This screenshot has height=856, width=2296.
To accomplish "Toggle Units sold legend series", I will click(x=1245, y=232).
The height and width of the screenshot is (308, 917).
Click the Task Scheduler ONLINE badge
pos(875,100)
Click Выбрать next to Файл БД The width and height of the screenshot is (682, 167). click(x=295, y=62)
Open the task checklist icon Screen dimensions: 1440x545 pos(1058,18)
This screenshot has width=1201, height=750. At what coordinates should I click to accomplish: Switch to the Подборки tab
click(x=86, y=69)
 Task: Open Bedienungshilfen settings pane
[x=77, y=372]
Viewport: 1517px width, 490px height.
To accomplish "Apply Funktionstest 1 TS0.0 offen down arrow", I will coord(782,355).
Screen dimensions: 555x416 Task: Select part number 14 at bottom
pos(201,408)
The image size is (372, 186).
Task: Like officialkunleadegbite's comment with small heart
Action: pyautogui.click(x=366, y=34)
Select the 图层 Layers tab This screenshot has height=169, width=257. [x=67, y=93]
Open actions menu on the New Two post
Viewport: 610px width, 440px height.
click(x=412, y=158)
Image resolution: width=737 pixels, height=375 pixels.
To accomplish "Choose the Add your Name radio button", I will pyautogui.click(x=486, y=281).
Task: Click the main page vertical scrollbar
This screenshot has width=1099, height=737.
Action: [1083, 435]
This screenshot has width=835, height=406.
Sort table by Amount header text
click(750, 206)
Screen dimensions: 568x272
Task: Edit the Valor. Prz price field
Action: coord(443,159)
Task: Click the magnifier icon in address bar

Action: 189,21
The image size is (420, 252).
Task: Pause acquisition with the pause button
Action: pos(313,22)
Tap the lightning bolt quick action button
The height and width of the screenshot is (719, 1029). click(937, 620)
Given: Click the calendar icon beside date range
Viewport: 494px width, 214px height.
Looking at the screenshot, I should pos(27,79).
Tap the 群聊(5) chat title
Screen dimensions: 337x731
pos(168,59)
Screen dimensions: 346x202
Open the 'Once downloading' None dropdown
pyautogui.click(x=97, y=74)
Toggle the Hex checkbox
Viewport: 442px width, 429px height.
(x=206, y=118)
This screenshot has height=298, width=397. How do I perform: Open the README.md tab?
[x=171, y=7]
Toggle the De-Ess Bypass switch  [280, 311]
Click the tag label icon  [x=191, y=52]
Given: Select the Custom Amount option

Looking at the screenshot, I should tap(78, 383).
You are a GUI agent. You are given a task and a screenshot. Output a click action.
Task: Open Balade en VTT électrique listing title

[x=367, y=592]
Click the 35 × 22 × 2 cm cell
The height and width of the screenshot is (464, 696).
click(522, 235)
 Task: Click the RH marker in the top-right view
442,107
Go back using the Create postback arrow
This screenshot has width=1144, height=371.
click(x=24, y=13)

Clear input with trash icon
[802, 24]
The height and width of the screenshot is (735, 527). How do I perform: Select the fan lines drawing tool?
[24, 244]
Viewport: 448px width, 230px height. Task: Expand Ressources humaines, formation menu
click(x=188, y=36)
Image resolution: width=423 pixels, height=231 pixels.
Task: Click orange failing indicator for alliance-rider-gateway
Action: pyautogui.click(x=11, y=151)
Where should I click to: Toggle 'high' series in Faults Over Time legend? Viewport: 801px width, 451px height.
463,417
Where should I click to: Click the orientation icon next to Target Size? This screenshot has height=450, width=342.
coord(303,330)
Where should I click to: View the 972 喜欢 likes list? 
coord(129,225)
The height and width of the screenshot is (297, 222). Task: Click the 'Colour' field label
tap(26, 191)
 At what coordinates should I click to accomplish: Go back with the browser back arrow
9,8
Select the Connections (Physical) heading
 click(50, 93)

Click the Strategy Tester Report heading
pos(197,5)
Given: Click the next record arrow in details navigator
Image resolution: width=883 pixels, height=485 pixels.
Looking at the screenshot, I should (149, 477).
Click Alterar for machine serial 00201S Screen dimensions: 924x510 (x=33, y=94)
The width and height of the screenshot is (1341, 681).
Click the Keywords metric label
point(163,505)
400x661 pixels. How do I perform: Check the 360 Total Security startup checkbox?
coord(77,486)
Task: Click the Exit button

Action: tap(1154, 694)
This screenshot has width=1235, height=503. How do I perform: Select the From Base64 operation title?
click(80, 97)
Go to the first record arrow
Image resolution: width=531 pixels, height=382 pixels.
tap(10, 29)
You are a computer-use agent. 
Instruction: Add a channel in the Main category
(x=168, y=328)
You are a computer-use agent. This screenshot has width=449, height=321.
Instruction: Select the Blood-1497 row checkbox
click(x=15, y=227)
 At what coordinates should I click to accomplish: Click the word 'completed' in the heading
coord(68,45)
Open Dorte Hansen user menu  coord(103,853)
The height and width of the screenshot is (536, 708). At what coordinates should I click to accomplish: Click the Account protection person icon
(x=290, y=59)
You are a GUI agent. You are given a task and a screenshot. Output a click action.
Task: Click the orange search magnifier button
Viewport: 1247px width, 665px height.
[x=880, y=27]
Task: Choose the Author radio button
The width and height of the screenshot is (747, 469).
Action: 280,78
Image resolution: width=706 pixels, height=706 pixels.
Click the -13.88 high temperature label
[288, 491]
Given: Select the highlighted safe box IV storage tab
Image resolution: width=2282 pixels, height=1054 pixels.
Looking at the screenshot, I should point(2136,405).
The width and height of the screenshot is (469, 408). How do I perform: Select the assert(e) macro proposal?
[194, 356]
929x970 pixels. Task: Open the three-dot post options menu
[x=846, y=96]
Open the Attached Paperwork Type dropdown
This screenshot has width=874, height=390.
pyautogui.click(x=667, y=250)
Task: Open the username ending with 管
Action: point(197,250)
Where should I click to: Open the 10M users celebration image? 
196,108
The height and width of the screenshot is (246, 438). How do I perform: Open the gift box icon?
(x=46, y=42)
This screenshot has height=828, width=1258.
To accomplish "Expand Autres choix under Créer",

> [About this exercise] A copy of each line in the data above that holds the string "will" is needed.

> [Result for this task]
To accomplish "Toggle Units sold legend series", I will click(x=1245, y=232).
To accomplish "Apply Funktionstest 1 TS0.0 offen down arrow", I will coord(782,355).
To accomplish "Choose the Add your Name radio button", I will pyautogui.click(x=486, y=281).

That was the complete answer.